| RECORD SET |
● ● ● ● ●
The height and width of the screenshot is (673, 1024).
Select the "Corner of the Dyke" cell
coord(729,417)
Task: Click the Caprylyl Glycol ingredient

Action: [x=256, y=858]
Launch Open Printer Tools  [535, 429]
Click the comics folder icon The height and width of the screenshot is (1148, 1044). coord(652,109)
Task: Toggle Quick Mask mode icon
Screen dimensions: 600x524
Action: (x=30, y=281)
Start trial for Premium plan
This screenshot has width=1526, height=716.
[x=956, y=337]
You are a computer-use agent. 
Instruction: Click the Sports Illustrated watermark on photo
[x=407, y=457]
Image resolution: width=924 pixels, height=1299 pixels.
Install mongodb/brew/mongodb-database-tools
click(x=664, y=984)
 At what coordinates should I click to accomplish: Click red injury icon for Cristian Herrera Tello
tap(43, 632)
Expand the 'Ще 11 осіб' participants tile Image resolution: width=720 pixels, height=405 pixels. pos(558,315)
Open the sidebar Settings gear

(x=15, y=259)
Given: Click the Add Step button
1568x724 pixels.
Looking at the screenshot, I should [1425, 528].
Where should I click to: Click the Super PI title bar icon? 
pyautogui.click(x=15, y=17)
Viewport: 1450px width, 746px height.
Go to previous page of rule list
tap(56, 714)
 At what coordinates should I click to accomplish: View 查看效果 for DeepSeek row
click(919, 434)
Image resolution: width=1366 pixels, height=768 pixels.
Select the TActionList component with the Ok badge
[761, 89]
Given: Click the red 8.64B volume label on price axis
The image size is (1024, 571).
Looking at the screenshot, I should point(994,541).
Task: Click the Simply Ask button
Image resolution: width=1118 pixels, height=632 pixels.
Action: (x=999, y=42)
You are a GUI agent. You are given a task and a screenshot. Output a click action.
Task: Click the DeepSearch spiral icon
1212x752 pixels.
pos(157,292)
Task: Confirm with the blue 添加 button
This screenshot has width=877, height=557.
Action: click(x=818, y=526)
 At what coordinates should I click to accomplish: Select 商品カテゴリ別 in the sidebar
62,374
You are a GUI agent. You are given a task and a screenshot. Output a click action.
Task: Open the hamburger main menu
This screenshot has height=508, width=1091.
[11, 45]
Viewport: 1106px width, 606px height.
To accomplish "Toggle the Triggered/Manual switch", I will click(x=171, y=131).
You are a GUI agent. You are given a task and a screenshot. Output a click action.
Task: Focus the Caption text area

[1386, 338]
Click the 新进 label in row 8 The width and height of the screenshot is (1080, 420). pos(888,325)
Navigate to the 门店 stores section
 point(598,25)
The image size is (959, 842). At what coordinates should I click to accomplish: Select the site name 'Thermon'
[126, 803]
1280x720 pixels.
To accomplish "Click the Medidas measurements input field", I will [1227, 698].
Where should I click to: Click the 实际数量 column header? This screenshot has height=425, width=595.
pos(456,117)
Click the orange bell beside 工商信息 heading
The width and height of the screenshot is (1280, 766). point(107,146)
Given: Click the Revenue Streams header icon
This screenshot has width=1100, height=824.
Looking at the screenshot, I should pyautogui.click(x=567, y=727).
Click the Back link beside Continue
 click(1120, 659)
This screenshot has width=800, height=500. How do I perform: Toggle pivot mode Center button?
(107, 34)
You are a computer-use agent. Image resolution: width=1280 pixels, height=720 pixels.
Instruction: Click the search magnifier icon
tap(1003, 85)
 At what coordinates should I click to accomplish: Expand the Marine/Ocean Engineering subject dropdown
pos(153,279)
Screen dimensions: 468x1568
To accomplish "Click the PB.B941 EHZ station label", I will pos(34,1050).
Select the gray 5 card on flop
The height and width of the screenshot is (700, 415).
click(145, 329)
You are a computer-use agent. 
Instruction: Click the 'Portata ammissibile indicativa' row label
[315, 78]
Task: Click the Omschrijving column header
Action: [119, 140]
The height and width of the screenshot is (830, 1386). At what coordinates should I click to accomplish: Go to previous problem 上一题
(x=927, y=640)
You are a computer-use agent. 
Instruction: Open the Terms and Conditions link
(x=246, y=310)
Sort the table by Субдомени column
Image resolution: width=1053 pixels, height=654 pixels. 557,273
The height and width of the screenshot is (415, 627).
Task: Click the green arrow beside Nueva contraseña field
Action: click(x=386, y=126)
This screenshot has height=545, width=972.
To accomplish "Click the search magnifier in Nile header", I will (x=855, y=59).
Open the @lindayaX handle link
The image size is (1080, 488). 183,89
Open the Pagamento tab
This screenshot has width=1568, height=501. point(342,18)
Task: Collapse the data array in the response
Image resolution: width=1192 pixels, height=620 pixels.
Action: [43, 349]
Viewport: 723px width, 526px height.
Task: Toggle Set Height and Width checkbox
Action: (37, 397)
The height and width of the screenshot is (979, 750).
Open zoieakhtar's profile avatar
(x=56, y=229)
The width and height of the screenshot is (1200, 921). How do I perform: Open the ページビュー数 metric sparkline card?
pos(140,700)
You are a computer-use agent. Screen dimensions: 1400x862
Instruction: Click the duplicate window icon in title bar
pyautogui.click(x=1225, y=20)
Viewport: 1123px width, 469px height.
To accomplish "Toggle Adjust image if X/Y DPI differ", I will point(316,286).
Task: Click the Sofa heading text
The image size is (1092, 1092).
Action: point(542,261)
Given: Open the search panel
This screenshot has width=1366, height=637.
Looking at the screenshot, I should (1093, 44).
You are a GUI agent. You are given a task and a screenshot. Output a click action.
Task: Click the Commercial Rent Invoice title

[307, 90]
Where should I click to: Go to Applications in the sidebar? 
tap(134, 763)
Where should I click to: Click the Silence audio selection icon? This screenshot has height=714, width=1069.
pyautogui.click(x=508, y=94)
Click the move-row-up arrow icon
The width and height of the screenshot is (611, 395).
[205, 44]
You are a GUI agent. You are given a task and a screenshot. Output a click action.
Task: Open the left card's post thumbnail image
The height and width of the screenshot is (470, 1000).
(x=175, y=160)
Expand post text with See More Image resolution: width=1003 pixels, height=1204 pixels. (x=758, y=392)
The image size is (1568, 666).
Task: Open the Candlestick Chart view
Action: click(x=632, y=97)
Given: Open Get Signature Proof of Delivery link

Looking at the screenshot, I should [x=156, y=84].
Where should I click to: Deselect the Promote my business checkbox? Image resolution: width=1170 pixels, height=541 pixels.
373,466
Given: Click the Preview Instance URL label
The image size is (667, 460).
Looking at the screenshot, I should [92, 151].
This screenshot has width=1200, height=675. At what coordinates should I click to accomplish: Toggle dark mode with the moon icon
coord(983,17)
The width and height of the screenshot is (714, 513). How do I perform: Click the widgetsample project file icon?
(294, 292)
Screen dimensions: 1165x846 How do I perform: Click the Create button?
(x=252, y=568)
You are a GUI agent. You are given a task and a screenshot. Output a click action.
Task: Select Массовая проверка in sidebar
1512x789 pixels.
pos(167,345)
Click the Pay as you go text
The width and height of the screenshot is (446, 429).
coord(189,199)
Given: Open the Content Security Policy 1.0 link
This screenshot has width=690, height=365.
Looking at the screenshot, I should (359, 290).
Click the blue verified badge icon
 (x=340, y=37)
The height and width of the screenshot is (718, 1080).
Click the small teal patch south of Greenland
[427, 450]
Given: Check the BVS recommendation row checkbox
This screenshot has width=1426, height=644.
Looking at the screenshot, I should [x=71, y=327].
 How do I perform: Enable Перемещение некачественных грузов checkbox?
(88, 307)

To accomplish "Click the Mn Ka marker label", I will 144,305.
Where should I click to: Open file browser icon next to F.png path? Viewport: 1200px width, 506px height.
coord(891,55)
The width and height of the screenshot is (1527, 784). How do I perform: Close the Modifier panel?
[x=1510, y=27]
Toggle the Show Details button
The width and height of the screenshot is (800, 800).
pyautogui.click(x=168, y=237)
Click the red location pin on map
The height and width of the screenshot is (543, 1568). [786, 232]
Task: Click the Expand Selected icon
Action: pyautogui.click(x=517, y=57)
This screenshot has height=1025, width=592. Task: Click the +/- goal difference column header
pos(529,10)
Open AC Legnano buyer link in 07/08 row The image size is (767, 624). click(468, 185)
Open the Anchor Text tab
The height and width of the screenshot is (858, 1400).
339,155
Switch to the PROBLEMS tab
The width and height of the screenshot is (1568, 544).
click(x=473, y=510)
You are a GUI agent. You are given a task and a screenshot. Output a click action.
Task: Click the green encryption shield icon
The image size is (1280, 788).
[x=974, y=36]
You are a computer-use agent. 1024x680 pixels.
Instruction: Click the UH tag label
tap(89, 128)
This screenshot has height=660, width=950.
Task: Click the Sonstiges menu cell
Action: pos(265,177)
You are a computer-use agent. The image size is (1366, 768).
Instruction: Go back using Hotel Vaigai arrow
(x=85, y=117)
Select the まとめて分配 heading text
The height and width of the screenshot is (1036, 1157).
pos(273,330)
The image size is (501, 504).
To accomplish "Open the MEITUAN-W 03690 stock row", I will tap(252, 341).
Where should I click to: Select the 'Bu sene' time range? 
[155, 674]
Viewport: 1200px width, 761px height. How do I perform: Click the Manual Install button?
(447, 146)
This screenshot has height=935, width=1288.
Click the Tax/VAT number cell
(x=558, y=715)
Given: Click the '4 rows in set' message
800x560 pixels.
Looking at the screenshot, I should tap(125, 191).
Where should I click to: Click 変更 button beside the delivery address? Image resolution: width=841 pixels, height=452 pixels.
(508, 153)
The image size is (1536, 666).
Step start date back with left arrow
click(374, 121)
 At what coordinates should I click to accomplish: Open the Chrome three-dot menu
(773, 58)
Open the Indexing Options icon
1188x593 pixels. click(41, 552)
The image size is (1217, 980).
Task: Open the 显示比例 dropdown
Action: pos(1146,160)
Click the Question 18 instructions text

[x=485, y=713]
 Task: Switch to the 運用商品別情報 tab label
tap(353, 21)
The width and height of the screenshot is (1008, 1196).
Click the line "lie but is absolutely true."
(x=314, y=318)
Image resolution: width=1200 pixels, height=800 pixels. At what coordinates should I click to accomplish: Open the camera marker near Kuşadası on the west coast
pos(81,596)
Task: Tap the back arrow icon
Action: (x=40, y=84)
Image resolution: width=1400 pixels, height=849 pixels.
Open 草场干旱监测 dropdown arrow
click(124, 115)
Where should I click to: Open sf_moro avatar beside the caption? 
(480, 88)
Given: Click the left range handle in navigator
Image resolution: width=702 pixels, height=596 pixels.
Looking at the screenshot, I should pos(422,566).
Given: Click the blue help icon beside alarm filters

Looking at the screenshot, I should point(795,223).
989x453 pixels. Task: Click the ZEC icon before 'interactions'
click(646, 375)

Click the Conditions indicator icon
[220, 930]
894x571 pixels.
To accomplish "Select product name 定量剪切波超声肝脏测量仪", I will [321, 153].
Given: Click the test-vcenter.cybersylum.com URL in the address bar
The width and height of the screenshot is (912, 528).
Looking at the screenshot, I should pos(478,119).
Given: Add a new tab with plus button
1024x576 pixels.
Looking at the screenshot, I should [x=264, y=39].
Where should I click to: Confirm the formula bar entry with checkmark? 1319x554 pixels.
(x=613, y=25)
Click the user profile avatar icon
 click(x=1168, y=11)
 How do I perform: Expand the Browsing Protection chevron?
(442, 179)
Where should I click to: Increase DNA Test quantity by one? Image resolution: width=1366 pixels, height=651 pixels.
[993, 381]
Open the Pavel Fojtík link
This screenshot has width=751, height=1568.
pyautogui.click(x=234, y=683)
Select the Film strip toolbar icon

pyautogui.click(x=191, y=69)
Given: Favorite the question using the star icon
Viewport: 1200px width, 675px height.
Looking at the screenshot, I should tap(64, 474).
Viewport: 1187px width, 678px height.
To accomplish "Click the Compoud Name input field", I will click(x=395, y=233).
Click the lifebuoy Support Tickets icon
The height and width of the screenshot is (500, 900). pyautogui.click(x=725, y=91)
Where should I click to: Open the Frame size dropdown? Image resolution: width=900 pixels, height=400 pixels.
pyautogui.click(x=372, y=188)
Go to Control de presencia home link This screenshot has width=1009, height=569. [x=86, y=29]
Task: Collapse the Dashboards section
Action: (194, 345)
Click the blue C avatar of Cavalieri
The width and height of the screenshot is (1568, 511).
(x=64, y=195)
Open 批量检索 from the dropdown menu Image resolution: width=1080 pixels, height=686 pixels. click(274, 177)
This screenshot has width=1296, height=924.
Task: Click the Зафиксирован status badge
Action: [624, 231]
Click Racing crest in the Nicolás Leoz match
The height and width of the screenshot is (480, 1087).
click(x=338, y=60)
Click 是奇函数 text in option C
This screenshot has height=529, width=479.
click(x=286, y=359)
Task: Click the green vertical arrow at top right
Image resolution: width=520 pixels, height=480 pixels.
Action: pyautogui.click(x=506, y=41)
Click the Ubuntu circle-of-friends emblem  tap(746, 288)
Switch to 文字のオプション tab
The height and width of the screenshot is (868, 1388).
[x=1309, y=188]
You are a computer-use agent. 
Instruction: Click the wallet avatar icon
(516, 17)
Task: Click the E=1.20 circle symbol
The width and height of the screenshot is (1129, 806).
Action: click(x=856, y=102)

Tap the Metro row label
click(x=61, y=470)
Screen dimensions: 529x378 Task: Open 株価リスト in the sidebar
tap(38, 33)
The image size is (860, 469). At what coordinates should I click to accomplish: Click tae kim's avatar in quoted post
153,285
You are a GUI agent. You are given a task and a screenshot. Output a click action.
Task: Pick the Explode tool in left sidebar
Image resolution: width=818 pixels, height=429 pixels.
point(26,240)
● ● ● ● ●
| TASK PROMPT |
Pull every line containing the string "input" out of the data above and copy it.

| FINISHED TASK |
To accomplish "Click the Medidas measurements input field", I will [1227, 698].
To accomplish "Click the Compoud Name input field", I will click(x=395, y=233).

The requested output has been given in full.